The detailed element information of the samples was investigated by XPS. As shown in Fig. 4a, the Fe 2p_3/2 peak could be deconvoluted into two peaks at 710.6 and 712.6 eV corresponding to Fe²⁺ and Fe³⁺, respectively.²⁹ The Fe²⁺/Fe³⁺ ratios of CMS, ACMS, and ACMS-R were 62.3 : 37.7, 46.2 : 53.8, and 56.6 : 43.4, respectively. After the alkali treatment, the ACMS sample presented a lower Fe²⁺ content compared to CMS. The alkali treatment reduced the content of Si element and resulted in the reconstruction of the metal species, which might facilitate the oxidation of Fe species. With further treating ACMS with alkaline NaBH₄ solution, the Fe²⁺ content in the ACMS-R sample increased, which could be due to the reductive ability of NaBH₄. A similar trend could also be observed in the valence conversion of Mn in the samples. As depicted in Fig. 4b, the Mn 2p_3/2 spectra of the three samples could be deconvoluted into three peaks corresponding to Mn²⁺ (641.0 eV), Mn³⁺ (642.2 eV), and Mn⁴⁺ (644.3 eV), respectively.^28,29 The Mn²⁺ content of ACMS-R was 50.7% of the total Mn, which was much higher than that of ACMS (28.6%). The O 1s spectra of ACMS and ACMS-R can be seen in Fig. S2.† The observed peak at 529.7 eV could be due to the oxygen in the lattice (O_L).^28,29 The peak at 531.6 eV could be attributed to the oxygen atoms with a low coordination toward metal ions, which originated from the existence of oxygen vacancies.^12,44 Thus, these kinds of oxygen atoms are regarded as O_V in this manuscript. The peak at 532.7 eV represented the oxygen in the adsorbed molecules (O_ads) on the surface (such as H₂O).^14,44 The O_V/O_L ratio of ACMS was 4.14, while that value for ACMS-R was 4.75. The increased O_V/O_L ratio indicated the successful formation of more oxygen vacancies during the alkali-reduction treatment by NaBH₄ solution, which was in accordance with previous reports.⁴¹

Fig. 4 (a) XPS Fe 2p spectra of CMS, ACMS, and ACMS-R. (b) XPS Mn 2p spectra of CMS, ACMS, and ACMS-R.

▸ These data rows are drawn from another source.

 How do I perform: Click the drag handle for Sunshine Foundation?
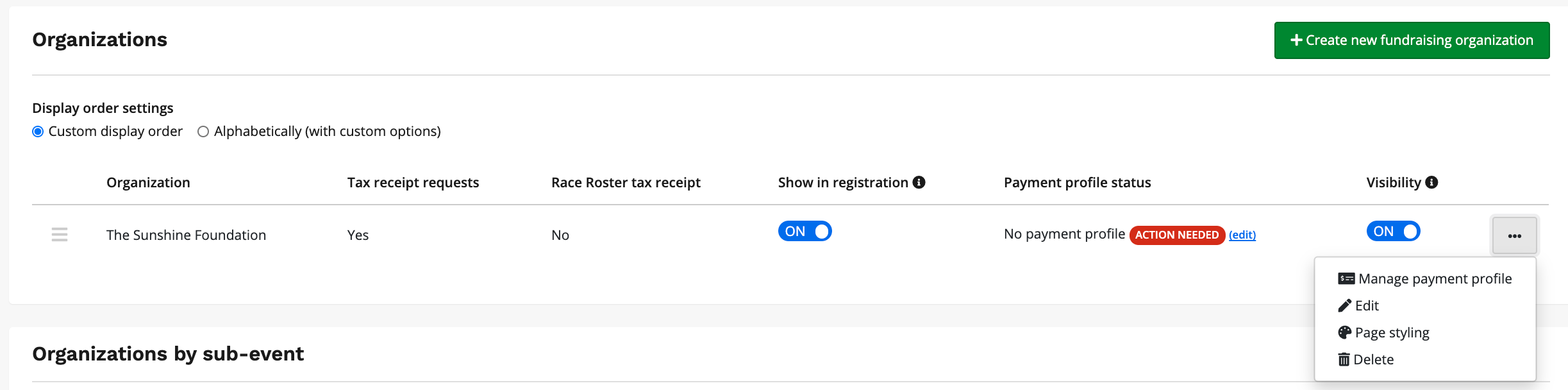[x=60, y=235]
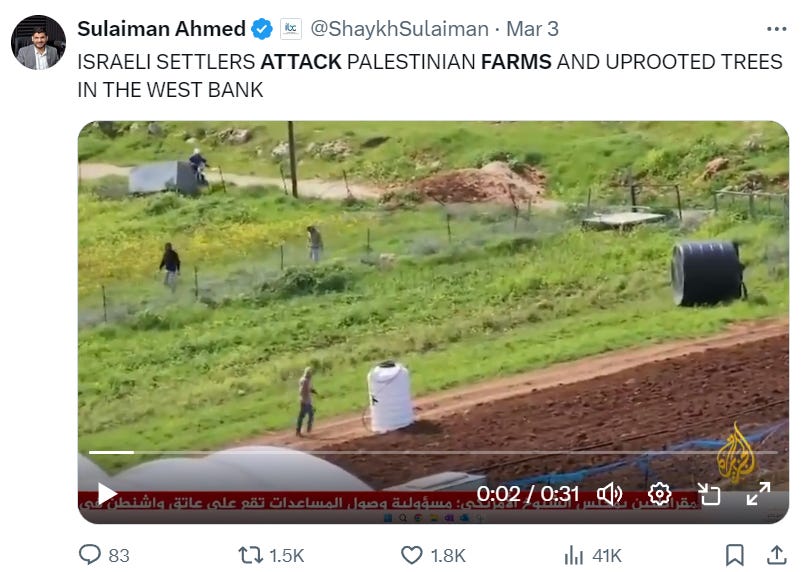
Task: Open @ShaykhSulaiman handle link
Action: [x=399, y=29]
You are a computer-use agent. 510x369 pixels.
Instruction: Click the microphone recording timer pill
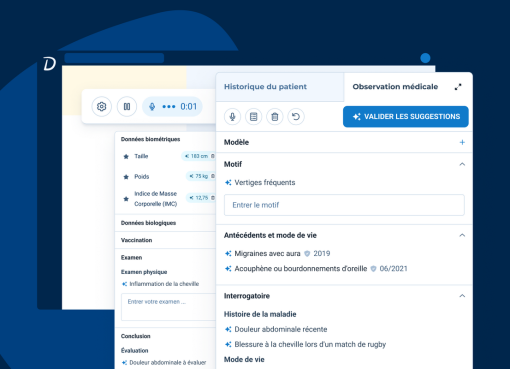pyautogui.click(x=172, y=107)

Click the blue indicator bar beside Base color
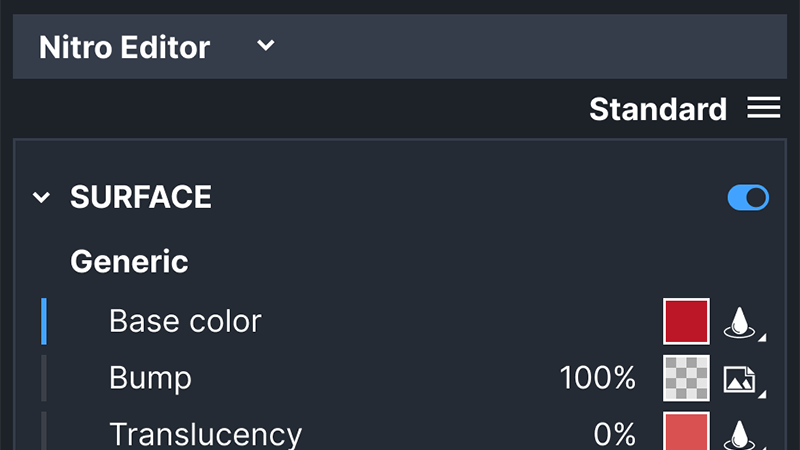(x=44, y=321)
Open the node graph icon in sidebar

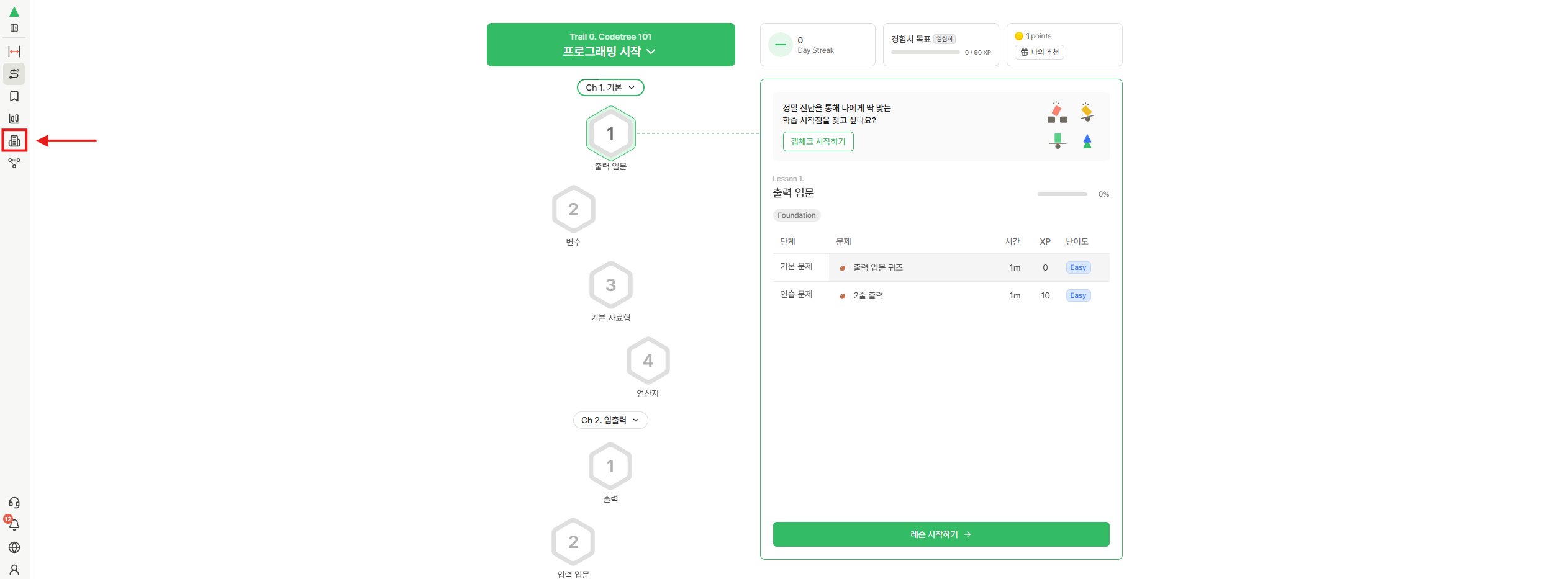pos(14,163)
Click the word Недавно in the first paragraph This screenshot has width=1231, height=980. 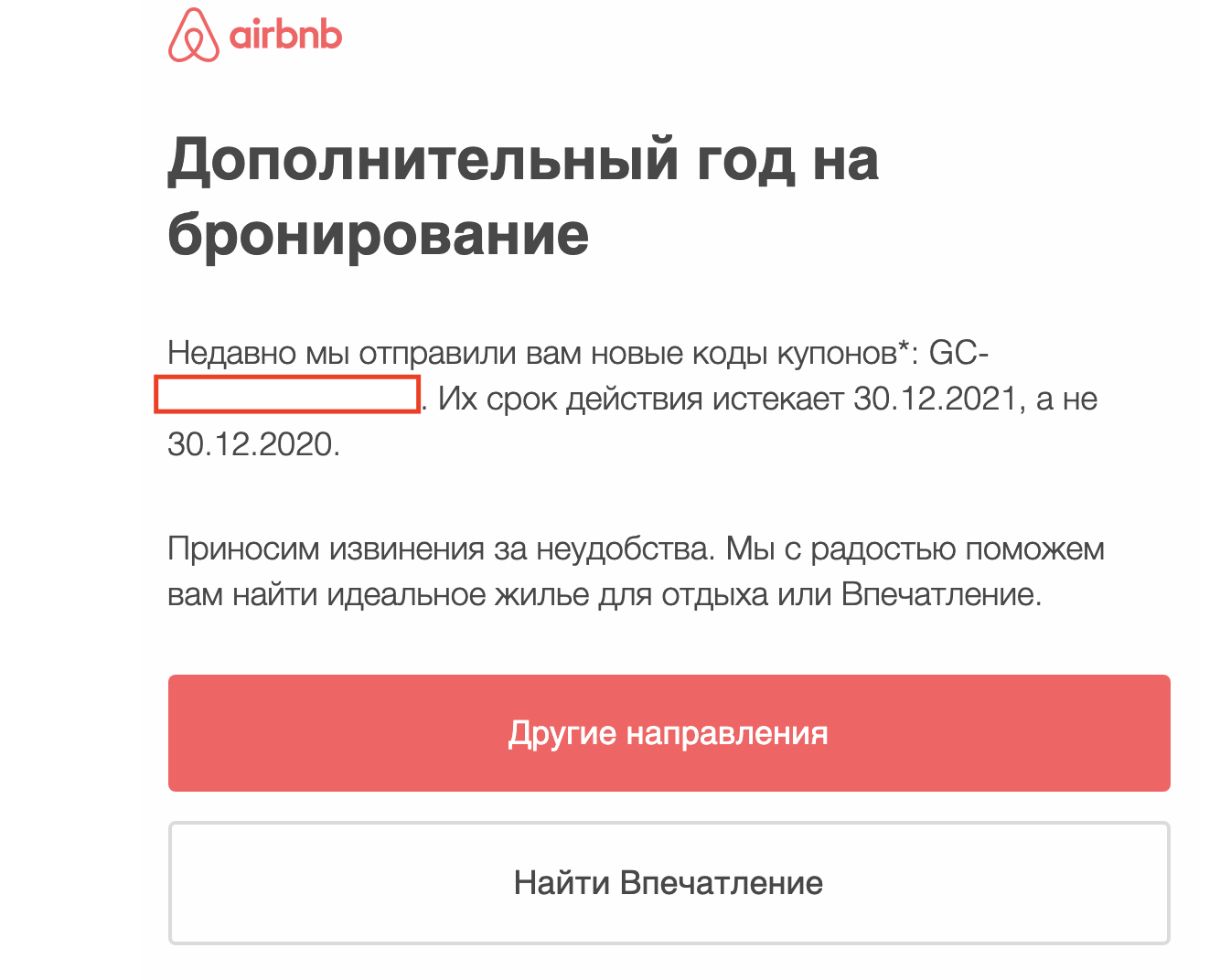[x=232, y=353]
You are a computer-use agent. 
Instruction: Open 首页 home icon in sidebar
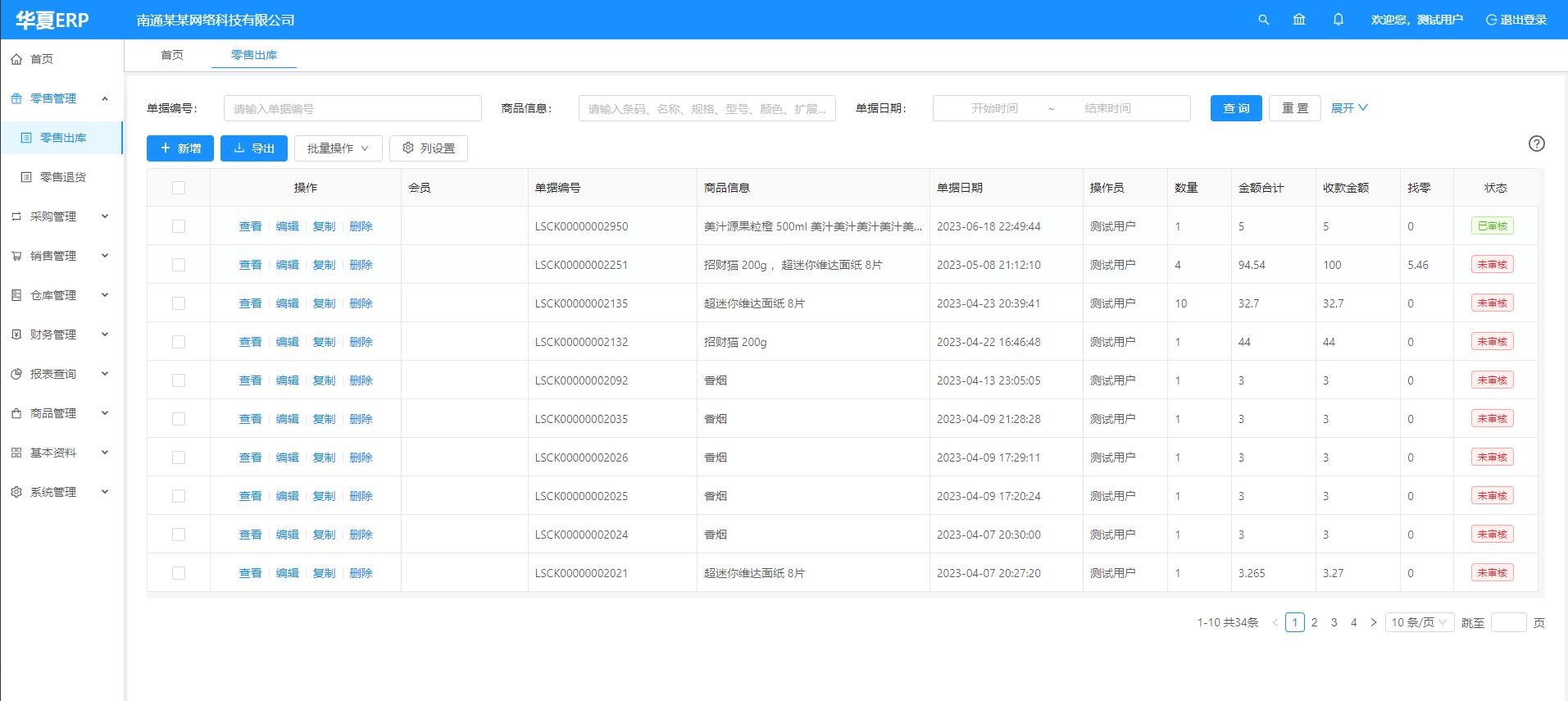pyautogui.click(x=16, y=59)
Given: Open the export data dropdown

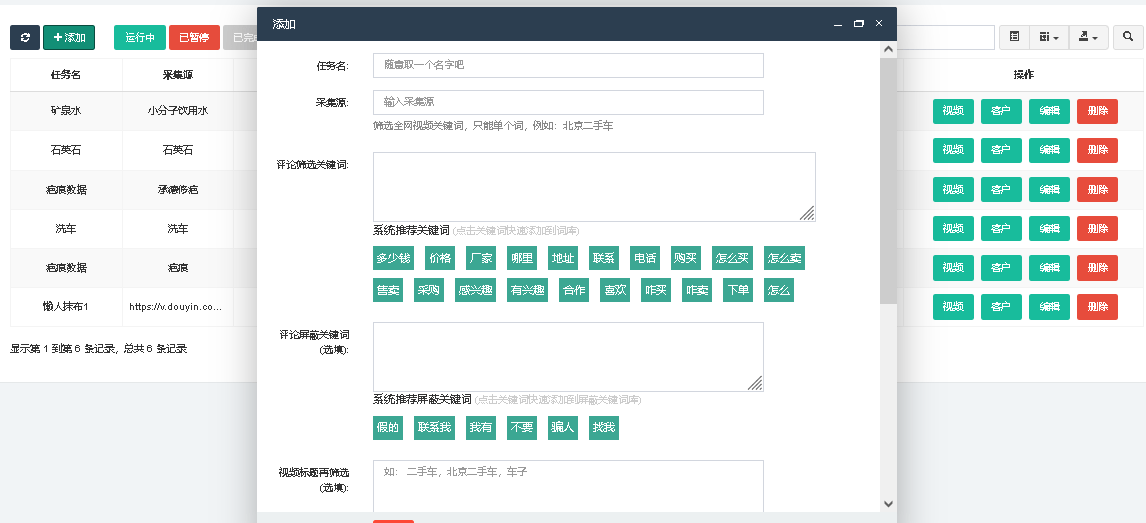Looking at the screenshot, I should click(x=1088, y=37).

3.2 Catalytic performances of the samples

The catalytic performances of the prepared samples were investigated by degrading RhB under similar conditions, as shown in Fig. 5 and S3.† The oxidation of RhB by PMS alone was first evaluated and 27.7% of RhB was removed within 30 min. The adsorption of ACMS-R was next investigated and ACMS-R could only adsorb a small amount of RhB (1.6%), demonstrating the removal of RhB mainly depended on the oxidation process. As displayed in Fig. 5a, by adding CMS as the catalyst, merely 32.2% of RhB was removed within 30 min, revealing the poor activity of CMS for PMS activation. ACMS, the sample prepared with alkali treatment, presented a RhB removal efficiency of 56.5% within 30 min, which was significantly higher than that of CMS, indicating the enhanced performance of ACMS. Treating the sample with alkaline NaBH₄ solution further increased the performance since the ACMS-R could remove 65.9% of RhB within 30 min while an even higher removal efficiency of 98.3% could be achieved within 120 min. To clearly evaluate the enhancement of the alkali-reduction treatment by NaBH₄ solution, the CMS was also treated by alkaline NaBH₄ solution and the obtained CMS-R exhibited poor activity compared to ACMS-R. As shown in Fig. 5b, the calculated RhB degradation kinetics rates for CMS, CMS-R, ACMS, and ACMS-R were 0.014, 0.015, 0.024, and 0.034 min⁻¹, respectively. The RhB degradation kinetics rate of ACMS-R was 2.43 times higher than that of CMS, further indicating the good performance of ACMS-R.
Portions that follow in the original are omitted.